An anesthesiologist could afford a live-in nanny. I'm actually surprised they didn't have one anyway.
You know, I was trying to understand what was happening inside the family and asked some questions.
- they have been together since 2012. Did he, how they sometimes say, "put his wife through school"?
- she was somewhat upset at him in the message, but is he typically "the angry one" in the family?
- they have many expences; perhaps her school loans still are being paid, plus, the house, three kids, travels. Is one more person, a live-in nanny, too much of a burden?
- look how many scandals from the celebrity world (e.g., Ben Affleck, Schwarzenegger, Jude Law, Robin Williams, Rossdale, the list is huge) and not only that (WS au pair threads) involve live-in help. Real-world women can take notes...
- His tone of messages "babe, our family..." is manipulative, but false and sugary. Surely an adult male's social language should be more developed? Both of parents tend to use cliches and platitudes, for that matter, but mother's professional and training languages are formalized, at least.
- In a good neighborhood, image is a lot.

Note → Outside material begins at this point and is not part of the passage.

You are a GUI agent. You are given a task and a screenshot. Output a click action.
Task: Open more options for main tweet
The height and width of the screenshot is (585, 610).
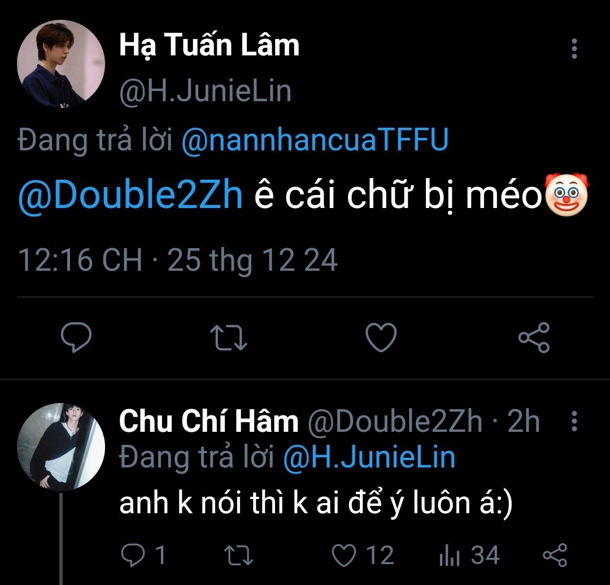click(x=574, y=50)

Hence, dad invested a lot of time playing the "pillar of the community" role. He coached two older girls, or posted pictures with "nice" comments. In hindsight, they appear "make-believe" and typical for image-driven, immature personalities. If he has ADD, however, this job is exhausting.
The statistics of forgotten baby syndrome doesn't change since 1998; the only years when the numbers went down were 2020-2021. Common perpetrators are men, and IMHO the context is "ADHD and being overwhelmed." This father's situation is peculiar only because he tried to organize some "respite" with a newer car function but didn't have the brains to do it right.
About the mother. Maybe she is the epitome of a modern achiever who also wants to have a normal family life. She has to settle with the best option she can find for a husband, and i think she thought she could rely on him. What she is left with are two other kids to raise and the life that's rapidly going down the drain. I wouldn't judge her: she may be a good doctor whose plate is too full. She can ill afford to grieve, as she still needs to steer her small ship and also, keep this loser out of prison.
I hope that eventually, she finds a good therapist and works through this incredible trauma. She didn't give birth to her third child to lose the girl in 140 degrees inside a car. Let's show some compassion to her.